普拓幾乎要給他弄瘋癲了,抖着嘴脣問:“司……司令?又……又怎麼了?”他怎麼想也想不出角鬥士一起推拉滑**車有什麼錯誤,這是按照規定執行的呀!難道這樣不對,允許他們駕駛電動車輛反倒正確了?
卒剌伸出手,大約半米(此時已經開始以劉言的視角描寫,因此用地球人類計量單位)之外的一把灰色的金屬劍晃了幾下,從武器堆裡彈出,吸入他的手裡。這一手其實在地球上有不少解禁者能辦得到,修氣一脈可以運氣遠程操控,而控制金屬和電力的鋼谷解禁者更是毫不費力。不過半米的距離雖然有點太近,但卒剌爲了顯示本領,也的確控制的是壓在底層的刀劍,這也勉強能給他的表演加上微弱的幾分。按說一個指揮三十萬駐軍、兩艘以上軍艦和兩架以上鋼鐵泰坦的將軍,其軍事指揮才能更加重要而且其決定性作用,自身的修爲倒不是那麼重要了,畢竟很少有一把手單打獨鬥參加肉搏戰的機會,可他畢竟是一把手,普拓忙不迭地帶頭激烈鼓起掌來,大夥連聲喝彩,彷彿誰都沒見過如此絕技一般。人羣中只有歌沙蘭拜、劉言和誓羽三人象徵性地鼓了幾下掌,三人都是自尊極強所致,而誓羽不同於前兩人,她雖做不到這一點,卻也不願意違心討好上司。

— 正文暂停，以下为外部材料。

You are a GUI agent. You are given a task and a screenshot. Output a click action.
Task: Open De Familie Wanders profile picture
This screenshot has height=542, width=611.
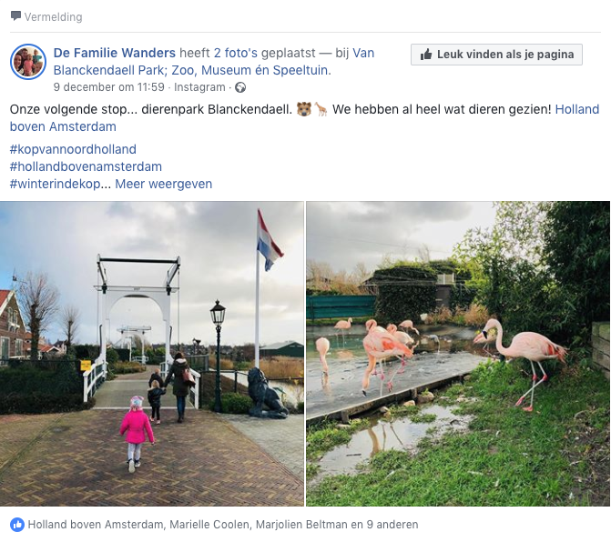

卒剌故意用力拍拍手,表示這熱烈鼓掌是被他強行壓制下去的,之後“謙虛”地說:“別整這些違心的奉承了,我們又不是個人崇拜橫行的正義大聯盟!我這點玩意兒多少斤兩,我是清楚的,在你們專業人士面前獻醜了。”不過他的確也認爲,除了真正的名戰士和角鬥士,一般人是遠不如他的水平的。接着他皺了皺眉頭,指着這沒開刃的膠皮包裹劍:“可是,這些武器都是訓練用的,我們好不容易來一趟,夫人這更是第一次來,你們就這麼糊弄我們?”
普拓嚇得連連擺手:“哪……哪有,我們從上到下,對司令大人都是萬般崇敬,絲毫不敢怠慢的呀!”
“那這是怎麼回事?”
“老修吉爾,你是真不知道還是裝傻?”將軍夫人也跟上茬,“親愛的,你看老修吉爾,真是個外表忠厚內心狡猾的壞蛋!”她這只是撒嬌,但也足夠讓普拓心驚膽戰了,忙不迭解釋道:“司令,夫人,這不是角鬥士表演嗎?表演不都是用訓練武器麼……?不管是和平大聯盟還是正義大聯盟,只有處罰叛徒和科技發展觀異教徒纔會真正進行處罰性的打鬥啊!再說我培養這些人花了不少錢,不容易……”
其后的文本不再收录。